:: TEXTE À LIRE
Un homme est face à une piscine boueuse. Il plonge pour enlever la boue. Mais plus il se démène, plus la boue se répand. Omniprésente, elle semble faire corps avec l’eau. La tâche est impossible. Epuisé, le nageur s’allonge au bord de la piscine. Quand il se réveille, l’eau est limpide.
Un télévision s’éteint. « C’était donc ça ! » Le bruit à l’extérieur continue. Mais le silence est là, vivant.
Malgré la diversité des voies, et plus encore des cheminements personnels, il n’y a que deux étapes : reconnaître notre vrai visage, transparent, tout de silence, de disponibilité. Et se familiariser encore et encore avec lui, en toutes circonstances, surtout les pires.
Toute pratique de reconnaissance et de familiarisation est une pratique d’attention. Or la vie est telle, que si notre pratique demande attention à plus d’une chose, elle sera brisée par l’activité. Le quotidien requiert déjà une attention multiple, fragmentée, saccadée, à l’image du regard qui sautille plusieurs fois par secondes. Les mouvements du regard sont l’un des plus grands obstacles à la continuité de l’attention. Les mouvements de l’œil sont généralement des changements d’attention, des re-focalisations. Si notre pratique en rajoute une couche – une couche de dispersion, de concentration multipurposifiée, genre prière, visualisation, phrase-mantra, introspection, circulation guidée du souffle, attention aux pensées, etc. – alors nous alors vers l’échec et le découragement. Tout ceci étant, seule une pratique où l’attention se porte sur une seule chose a des chances de vivre. Le silence intérieur, donc. Comme un voisin qui arrête son vacarme, comme un voile qui se lève, comme se jeter dans l’eau fraîche par temps de canicule.
::::
:: EXTRAITS DE DONNÉES
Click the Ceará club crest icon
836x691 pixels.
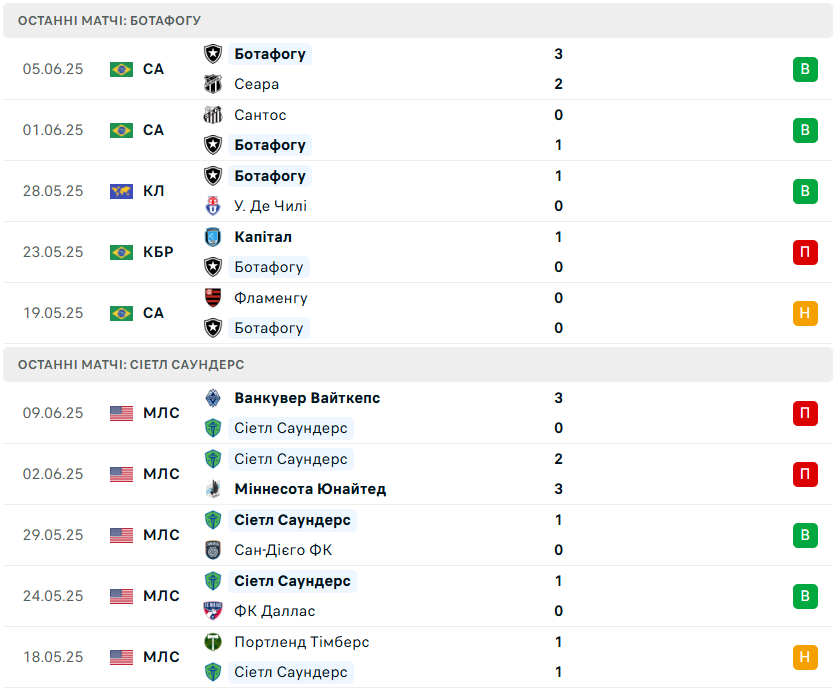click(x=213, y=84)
::::
:: EXTRAITS DE DONNÉES
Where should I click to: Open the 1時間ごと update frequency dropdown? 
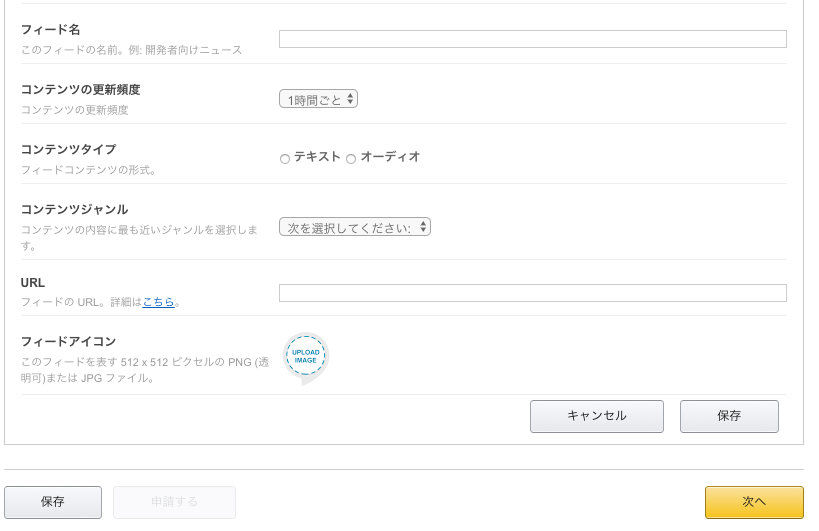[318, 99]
::::
:: EXTRAITS DE DONNÉES
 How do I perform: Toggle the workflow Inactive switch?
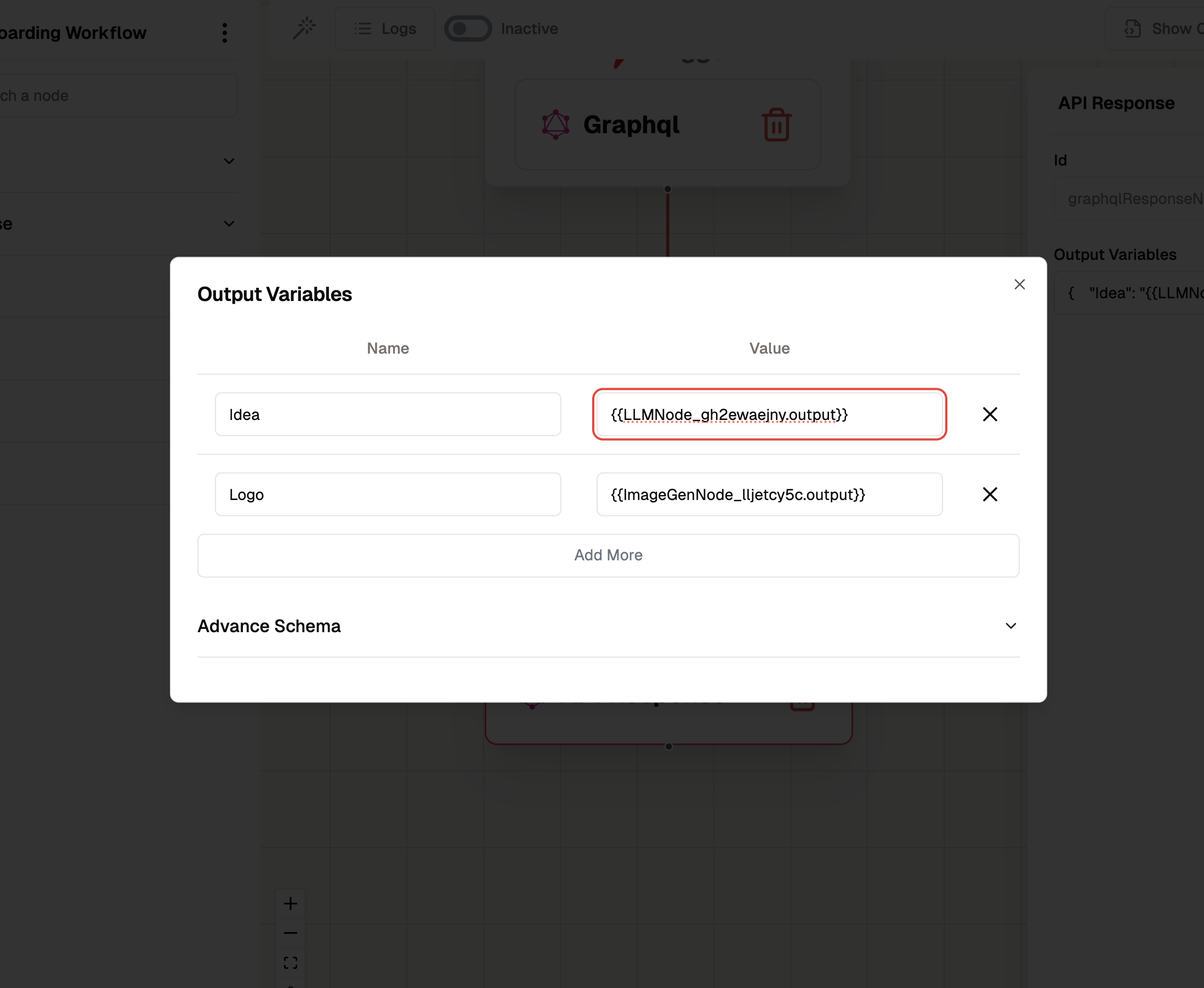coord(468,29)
::::
> _TRAVAUX DEMANDÉS_
(1) D'après le texte à lire, combien d'étapes y a-t-il malgré la diversité des voies, et lesquelles ?
(2) Dans les enregistrements, recopiez les lignes allant de celle qui contient « How do I perform: Toggle » jusqu'à celle qui contient « coord(468,29) », celle-ci comprise. N'incluez pas les images dans votre réponse.

> _TRAVAUX CORRIGÉS_
(1) Il n'y en a que deux : reconnaître notre vrai visage, puis se familiariser encore et encore avec lui, en toutes circonstances.

(2)
 How do I perform: Toggle the workflow Inactive switch?
coord(468,29)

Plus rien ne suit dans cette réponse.